LISTED ENTRIES:

_ _ _ _

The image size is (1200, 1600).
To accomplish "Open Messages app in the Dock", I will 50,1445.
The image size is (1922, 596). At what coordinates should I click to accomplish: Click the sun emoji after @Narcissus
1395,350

_ _ _ _

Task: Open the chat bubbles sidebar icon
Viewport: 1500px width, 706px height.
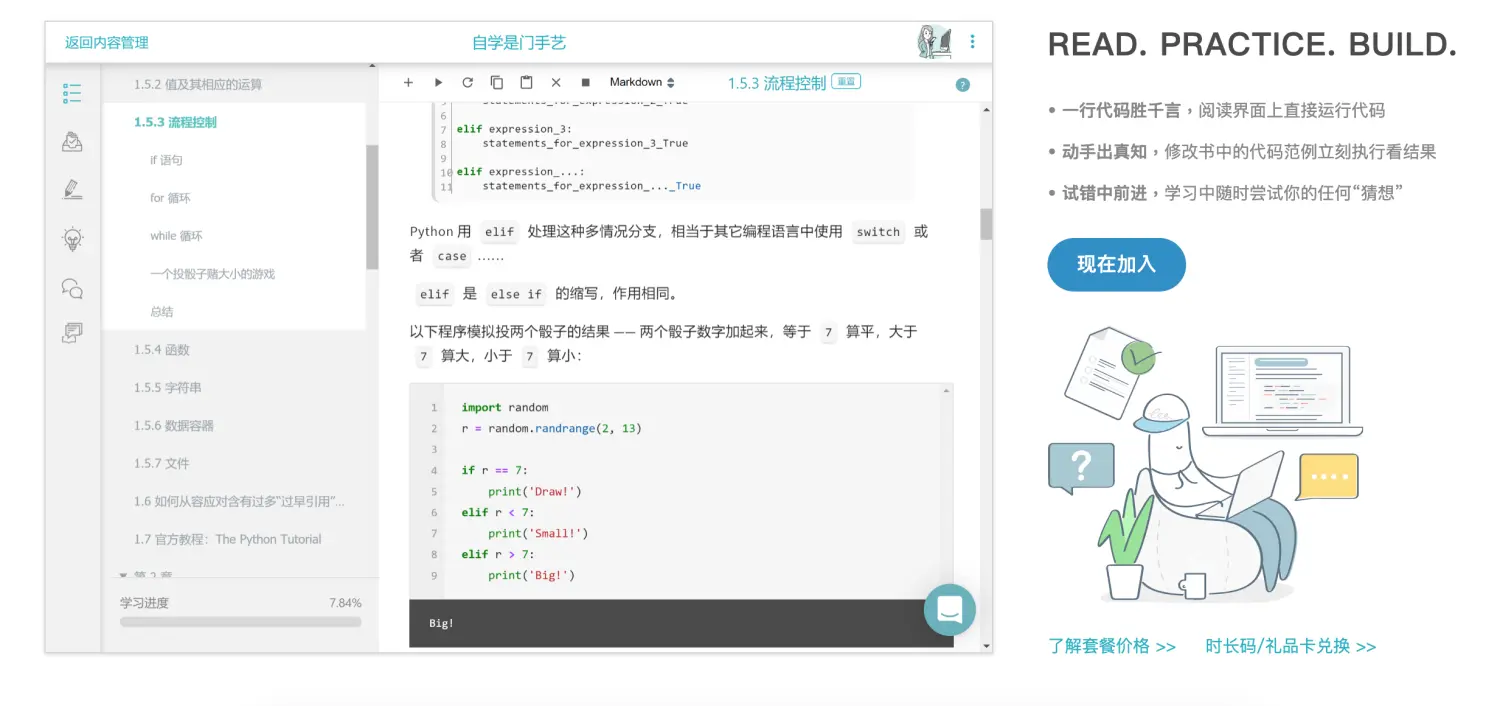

_ _ _ _

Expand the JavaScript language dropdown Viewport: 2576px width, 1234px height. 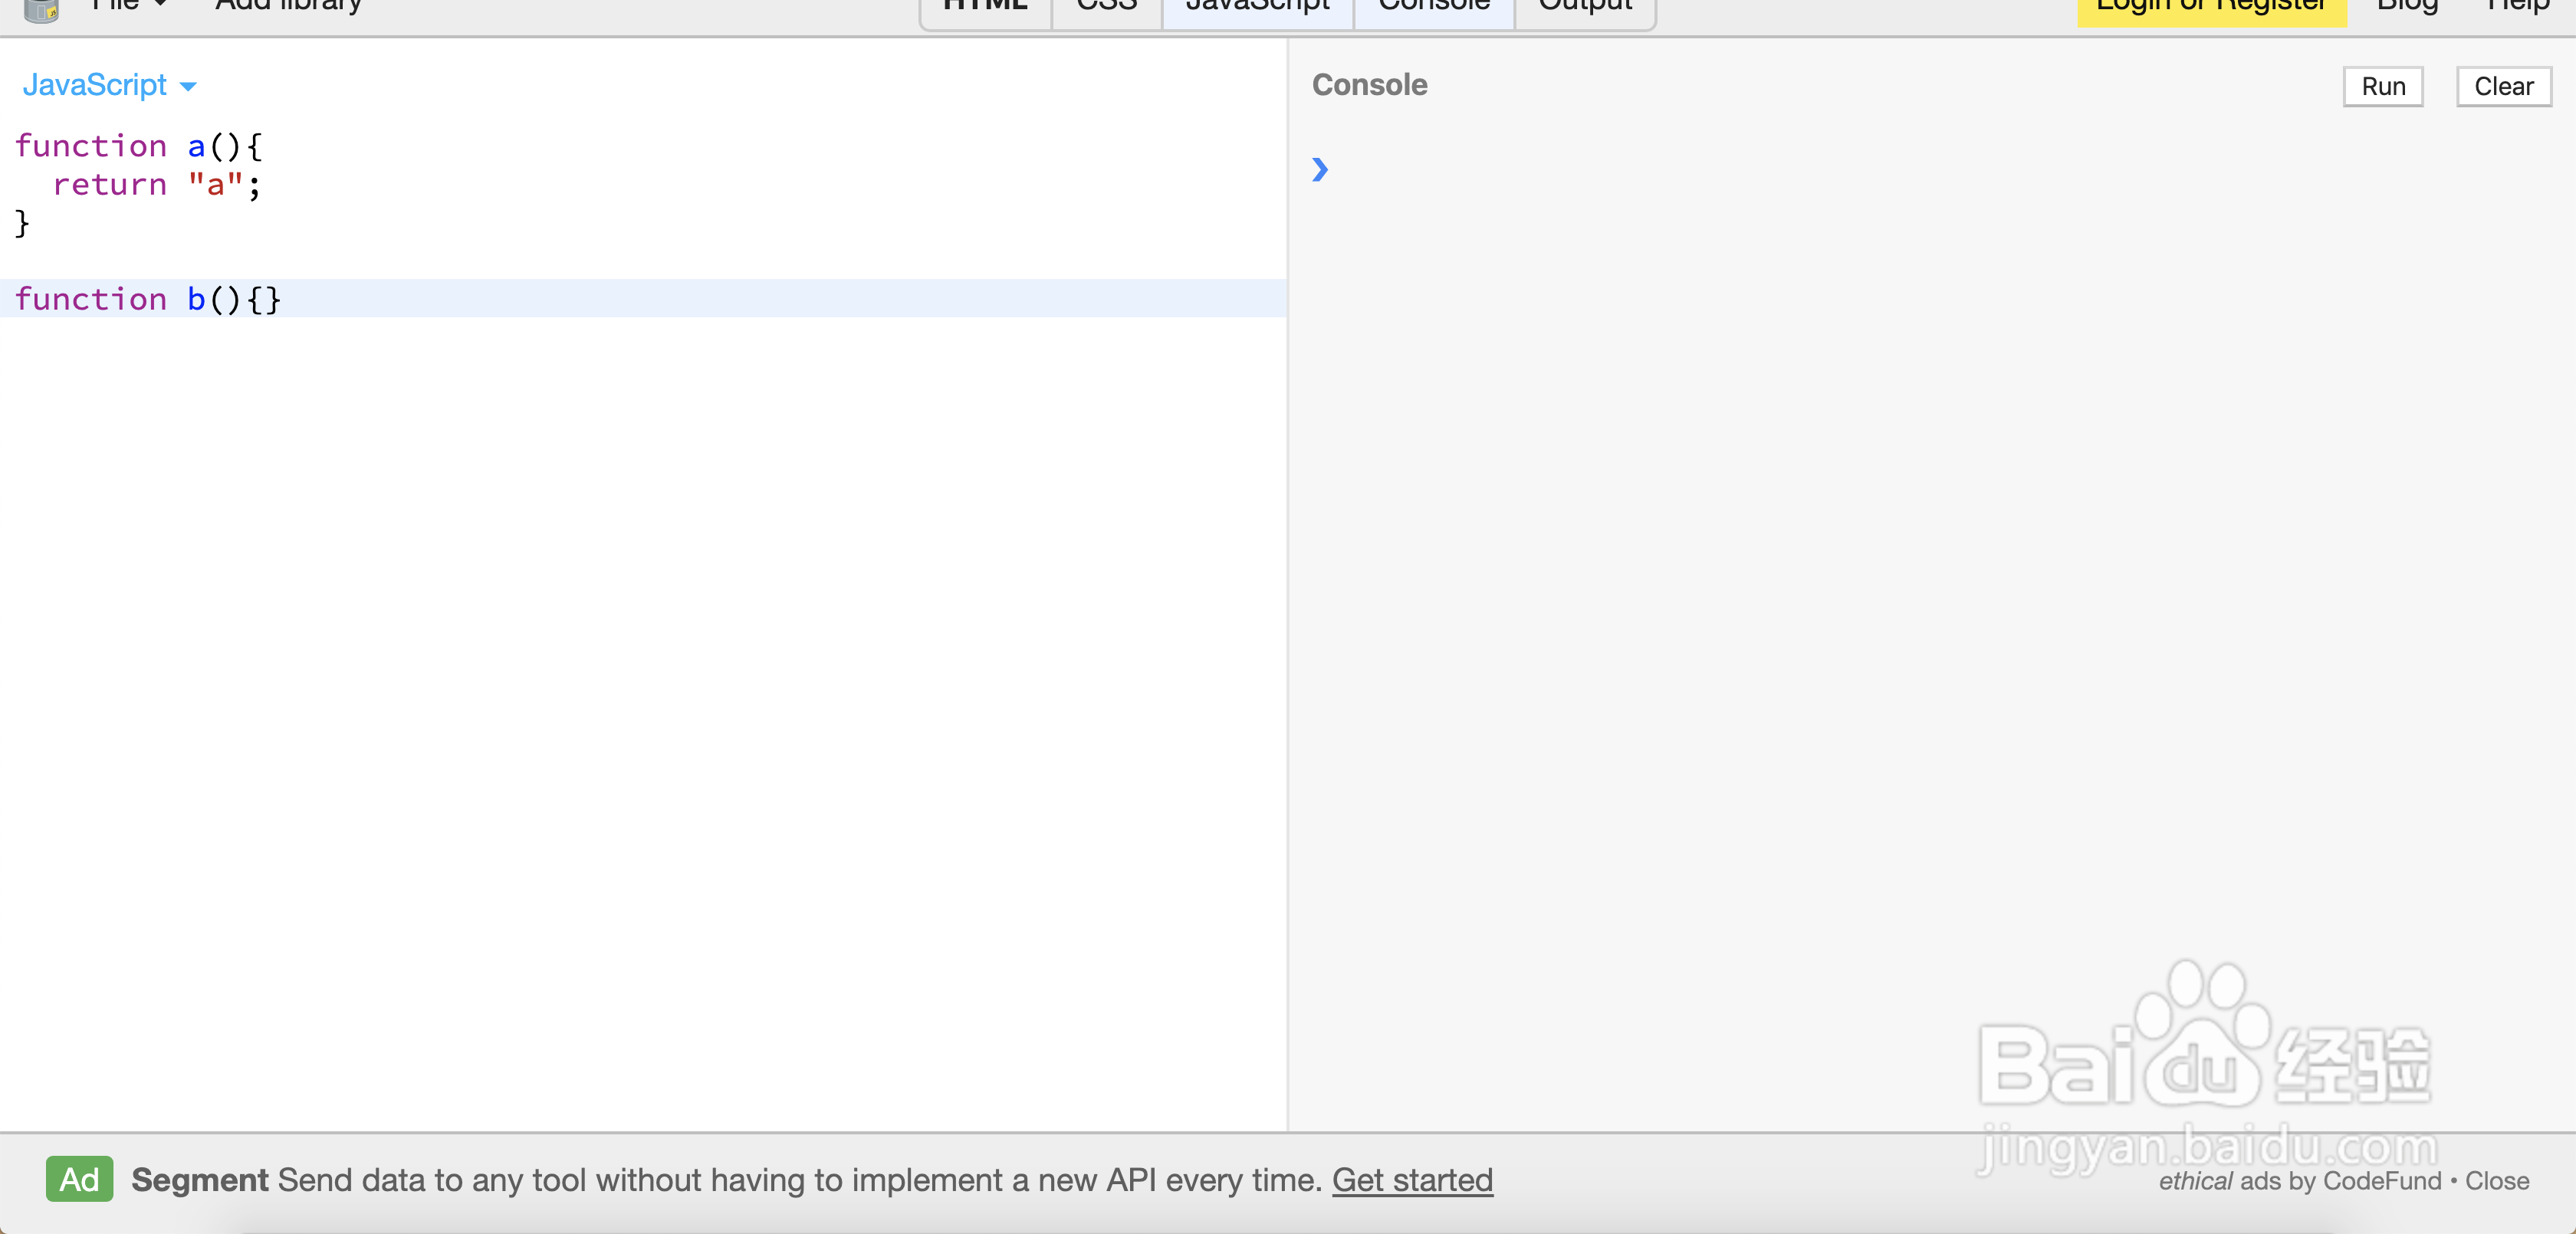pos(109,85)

_ _ _ _

STATED PROBLEM:
Copy the material above word for word, from the line with "Task: Open the chat bubbles sidebar icon" to the line with "Viewport: 1500px width, 706px height.".

COMPLETED EXERCISE:
Task: Open the chat bubbles sidebar icon
Viewport: 1500px width, 706px height.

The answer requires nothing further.